To be clear, I’d suggest attaching the frame down to the table, then attaching the wasteboard to the table top in its usual spot. You just eliminate the frame, and stiffen the entire unit up greatly by having a solid membrane under it, instead of a flimsy aluminum channel assembly.

I’d like to see some pictures of how you’ve attached the frame to the table - did you just use 4 angle brackets or do something else more fancy?

This is what I use. It encloses the computer and dust collection along with additional storage.

I had melamine for my wasteboard, and didn’t like it. Being able to write on it in pencil was awesome, but the thickness varied enough that I ended up having to either flatten it or put a secondary wasteboard on top of it.

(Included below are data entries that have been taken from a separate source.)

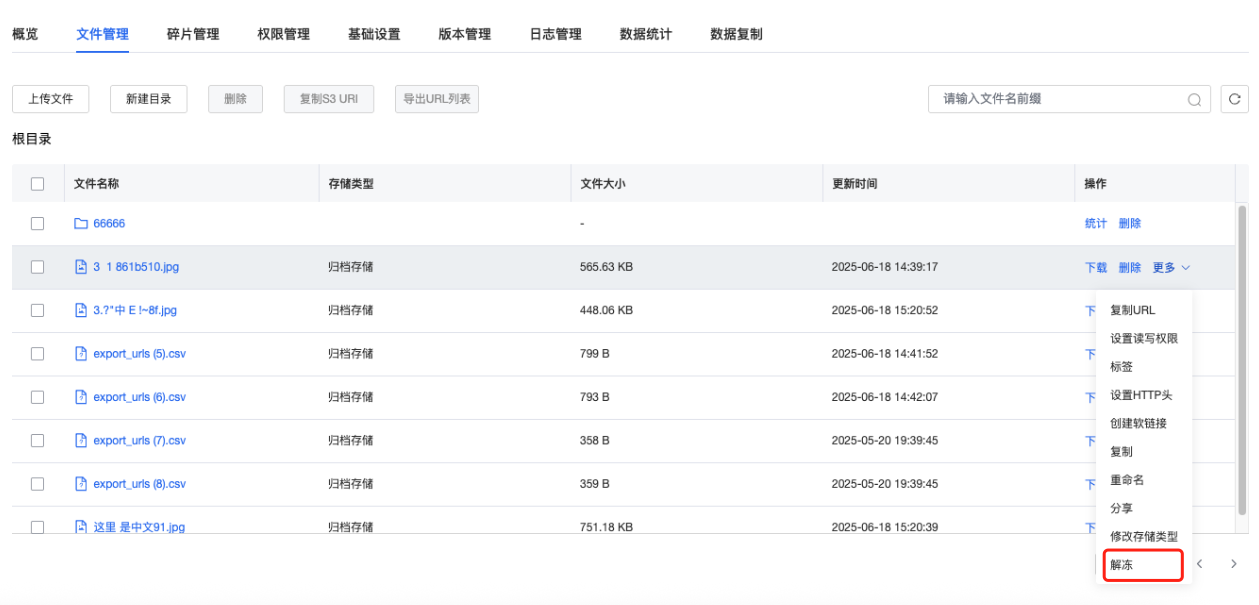Toggle the select-all checkbox in table header

click(x=38, y=183)
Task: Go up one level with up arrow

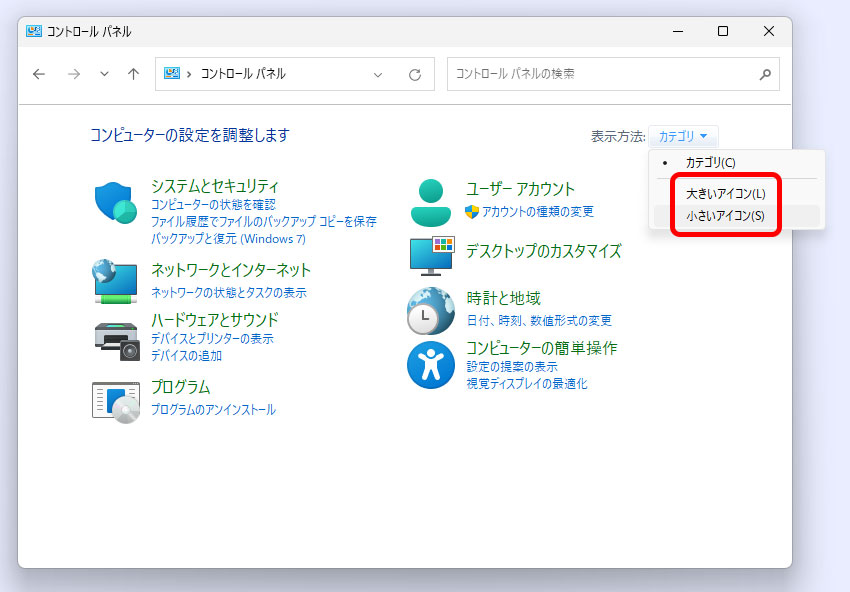Action: click(133, 74)
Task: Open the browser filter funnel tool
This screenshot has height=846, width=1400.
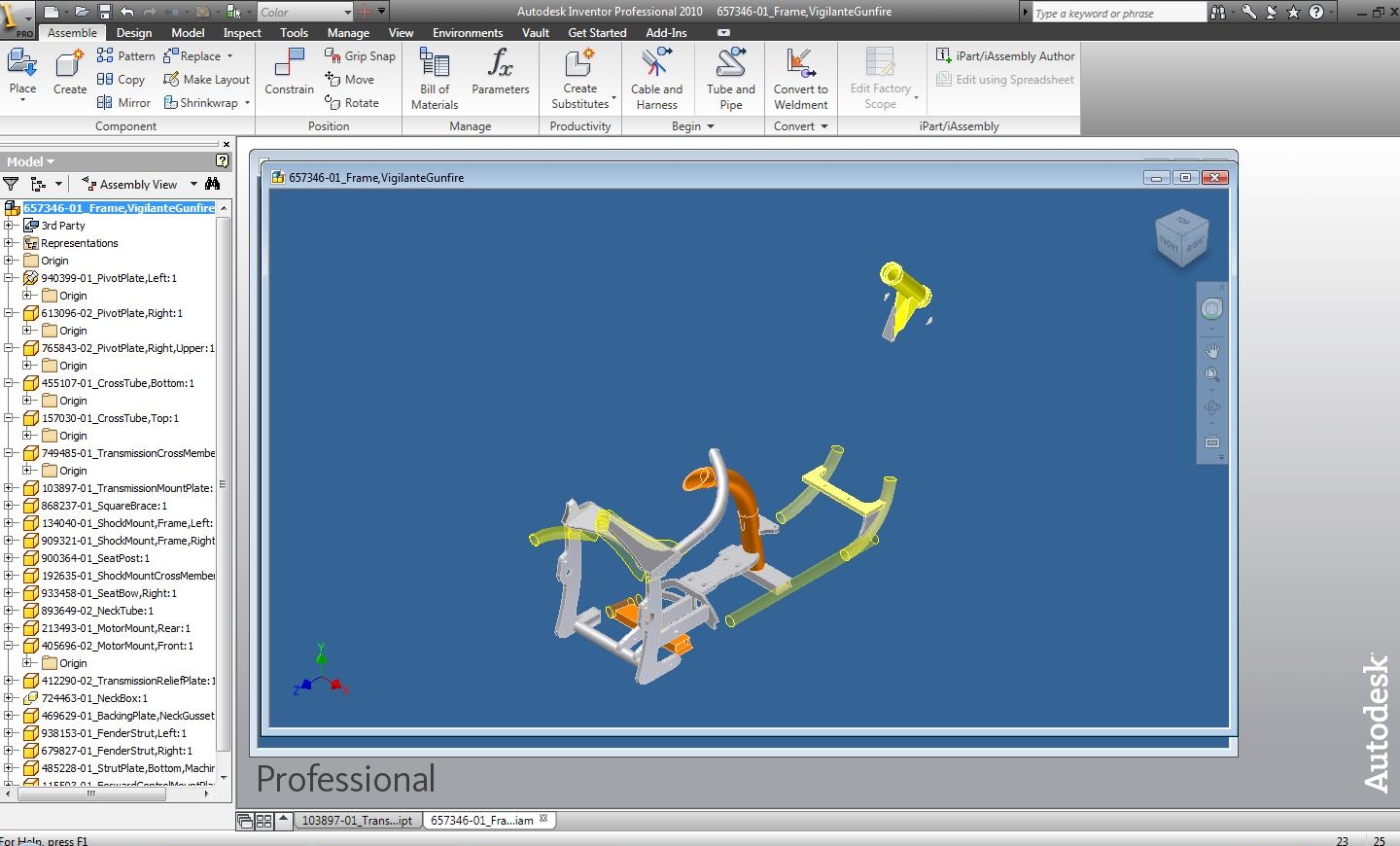Action: (x=11, y=183)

Additionally, the chips under the melamine are probably going to dull your bits a lot faster than MDF or regular wood.

I ended up taking it off and am debating how exactly to dispose of it. I did make a video of the replacement process though, so that was a plus.

I don’t think I’ll end up with melamine as the wasteboard. At the moment I’m considering the suggestions which would have me keep the melamine for the table top, fasten the MDF wasteboard directly to the table, and ditch the aluminum bottom frame. Looking for ideas how to nicely attach the 4 Y supports to the table top and have it both serviceable and nice looking.